>> Start PAGE EXTRACT

Hi everyone,

thanks for finally have this discussion on the mailing list. As both a contributor and user, I have experienced a couple issues around nullability coming out of nowhere in a pipeline. This discussion should not only cover CAST but failure handling in general.

Let me summarize my opinion:

1) CAST vs. TRY_CAST

CAST is a SQL standard core operation with well-defined semantics across all major SQL vendors. There should be no discussion whether it returns NULL or an error. The semantics are already defined externally. I don't agree with "Streaming computing is a resident program ... users do not want it to frequently fail", the same argument is also true for nightly batch jobs. A batch job can also get stuck through a SQL statement that is not lenient enough defined by the user.

An option that restores the old behavior and TRY_CAST for the future should solve this use case and make all parties happy.

2) TO_TIMESTAMP / TO_DATE

We should distinguish between CASTING and CONVERSION / PARSING. As a user, I would expect that parsing can fail and have to deal with this accordingly. Therefore, I'm fine with returning NULL in TO_ or CONVERT_ functions. This is also consistent with other vendors. Take PARSE of SQL Server as an example [1]: "If a parameter with a null value is passed at run time, then a null is returned, to avoid canceling the whole batch.". Here we can be more flexible with the semantics because users need to read the docs anyway.

3) Null at other locations

In general, we should stick to our data type constraints. Everything else will mess up the architecture of functions/connectors and their return types. Take the rowtime (event-time timestamp) attribute as an example: PRs like the one for FLINK-24885 are just the peak of the iceberg. If we would allow rowtime columns to be NULL we would need to check all time-based operators and implement additional handling logic for this.

It would be better to define unified error-handling for operators and maybe drop rows if the per-element processing failed. We should have a unified approach how to log/side output such records.

Until this is in place, I would suggest we spend some time in rules that can be enabled with an option for modifying the plan and wrap frequently failing expressions with a generic TRY() function. In this case, we don't need to deal with NULL in all built-in functions, we can throw helpful errors during development, and can return NULL even though the return type is NOT NULL. It would also make the NULL returning explicit in the plan.

Regards,
Timo





[1] https://docs.microsoft.com/en-us/sql/t-sql/functions/parse-transact-sql?view=sql-server-ver15
[2] https://issues.apache.org/jira/browse/FLINK-24885





On 18.11.21 11:34, Kurt Young wrote:
Sorry I forgot to add user ML. I also would like to gather some users
feedback on this thing.
Since I didn't get any feedback on this topic before from users.

Best,
Kurt


On Thu, Nov 18, 2021 at 6:33 PM Kurt Young <ykt...@gmail.com> wrote:

(added user ML to this thread)

>> End PAGE EXTRACT
>> Start LISTING

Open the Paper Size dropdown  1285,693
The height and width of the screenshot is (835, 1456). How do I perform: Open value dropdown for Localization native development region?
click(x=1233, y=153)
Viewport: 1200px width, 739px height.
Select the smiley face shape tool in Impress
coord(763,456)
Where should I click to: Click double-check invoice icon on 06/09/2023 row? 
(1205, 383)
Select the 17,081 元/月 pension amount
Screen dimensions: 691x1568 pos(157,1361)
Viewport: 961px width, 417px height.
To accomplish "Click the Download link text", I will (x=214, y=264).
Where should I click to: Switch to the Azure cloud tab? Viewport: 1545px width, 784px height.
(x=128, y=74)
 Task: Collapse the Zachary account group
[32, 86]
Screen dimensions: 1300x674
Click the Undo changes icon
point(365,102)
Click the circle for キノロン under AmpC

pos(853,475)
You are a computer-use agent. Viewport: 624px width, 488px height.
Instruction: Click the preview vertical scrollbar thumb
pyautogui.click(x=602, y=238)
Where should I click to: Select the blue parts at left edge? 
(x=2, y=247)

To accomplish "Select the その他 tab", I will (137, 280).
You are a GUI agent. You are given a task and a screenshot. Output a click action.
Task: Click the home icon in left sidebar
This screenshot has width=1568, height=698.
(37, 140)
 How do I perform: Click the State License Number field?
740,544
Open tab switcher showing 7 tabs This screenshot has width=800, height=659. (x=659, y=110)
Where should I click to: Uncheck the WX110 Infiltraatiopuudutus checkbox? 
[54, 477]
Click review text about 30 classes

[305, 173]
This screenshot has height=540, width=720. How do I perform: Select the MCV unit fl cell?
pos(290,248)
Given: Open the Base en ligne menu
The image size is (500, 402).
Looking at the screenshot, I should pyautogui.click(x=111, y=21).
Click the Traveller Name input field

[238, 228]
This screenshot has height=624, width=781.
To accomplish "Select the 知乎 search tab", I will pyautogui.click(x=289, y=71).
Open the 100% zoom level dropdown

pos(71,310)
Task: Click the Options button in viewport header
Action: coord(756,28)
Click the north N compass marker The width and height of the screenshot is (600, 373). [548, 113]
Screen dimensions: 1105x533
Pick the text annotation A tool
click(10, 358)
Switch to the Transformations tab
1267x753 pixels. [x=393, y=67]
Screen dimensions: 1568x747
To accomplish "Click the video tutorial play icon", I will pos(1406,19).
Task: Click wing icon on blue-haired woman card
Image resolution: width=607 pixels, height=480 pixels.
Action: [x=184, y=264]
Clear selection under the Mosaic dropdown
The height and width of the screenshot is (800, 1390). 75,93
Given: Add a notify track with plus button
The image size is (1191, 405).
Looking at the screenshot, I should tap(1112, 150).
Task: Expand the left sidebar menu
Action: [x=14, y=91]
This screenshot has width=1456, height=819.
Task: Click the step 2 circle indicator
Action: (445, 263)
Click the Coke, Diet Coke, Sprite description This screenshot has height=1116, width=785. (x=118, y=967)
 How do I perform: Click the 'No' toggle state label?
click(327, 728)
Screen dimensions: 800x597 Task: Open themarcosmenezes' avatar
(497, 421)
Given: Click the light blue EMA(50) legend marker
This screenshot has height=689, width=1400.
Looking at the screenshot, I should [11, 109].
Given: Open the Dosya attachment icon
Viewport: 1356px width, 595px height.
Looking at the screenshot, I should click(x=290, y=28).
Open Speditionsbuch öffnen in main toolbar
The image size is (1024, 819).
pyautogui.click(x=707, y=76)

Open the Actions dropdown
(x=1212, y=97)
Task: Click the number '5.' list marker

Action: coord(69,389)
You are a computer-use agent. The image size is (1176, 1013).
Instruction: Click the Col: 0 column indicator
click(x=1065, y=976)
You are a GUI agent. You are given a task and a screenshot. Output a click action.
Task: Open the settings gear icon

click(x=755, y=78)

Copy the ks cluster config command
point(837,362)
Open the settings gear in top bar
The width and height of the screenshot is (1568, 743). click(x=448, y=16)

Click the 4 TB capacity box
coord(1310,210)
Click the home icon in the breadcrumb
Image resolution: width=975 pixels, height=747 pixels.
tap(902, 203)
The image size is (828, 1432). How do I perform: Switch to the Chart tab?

>> End LISTING

> [GIVEN REQUEST 1]
Answer these questions about the mailing-list post on CAST and null handling:
(a) Which SQL Server function does the post cite as an example of returning NULL instead of failing?
(b) Which attribute does the post use to illustrate why data type constraints should be kept?
(c) What generic function does the post suggest wrapping frequently failing expressions with?
> [GIVEN REQUEST 2] Write what comes next in the mailing-list post on CAST and null handling, starting after its final line.

> [OUTPUT 1]
(a) PARSE
(b) The rowtime (event-time timestamp) attribute
(c) A generic TRY() function

> [OUTPUT 2]
HI all,

I would like to raise a different opinion about this change. I agree with
Ingo that
we should not just break some existing behavior, and even if we introduce
an
option to control the behavior, i would propose to set the default value
to current
behavior.

I want to mention one angle to assess whether we should change it or not,
which
is "what could users benefit from the changes". To me, it looks like:

* new users: happy about the behavior
* existing users: suffer from the change, it either cause them to modify
the SQL or
got a call in late night reporting his online job got crashed and couldn't
be able to
restart.

I would like to quote another breaking change we did when we adjust the
time-related
function in FLIP-162 [1]. In that case, both new users and existing users
are suffered
from *incorrectly* implemented time function behavior, and we saw a lots
of feedbacks and
complains from various channels. After we fixed that, we never saw related
problems again.

Back to this topic, do we ever seen a user complain about current CAST
behavior? Form my
side, no.

To summarize:

+1 to introduce TRY_CAST to better prepare for the future.
-1 to modify the default behavior.
+0 to introduce a config option, but with the default value to existing
behavior. it's +0 because it
seems not necessary if i'm -1 to change the default behavior and also
don't see an urgent to modify.


[1]
https://cwiki.apache.org/confluence/display/FLINK/FLIP-162%3A+Consistent+Flink+SQL+time+function+behavior

Best,
Kurt


On Thu, Nov 18, 2021 at 4:26 PM Ingo Bürk <i...@ververica.com> wrote:

Hi,

first of all, thanks for the summary of both sides, and for bringing up
the
discussion on this.
I think it is obvious that this is not something we can just "break", so
the config option seems mandatory to me.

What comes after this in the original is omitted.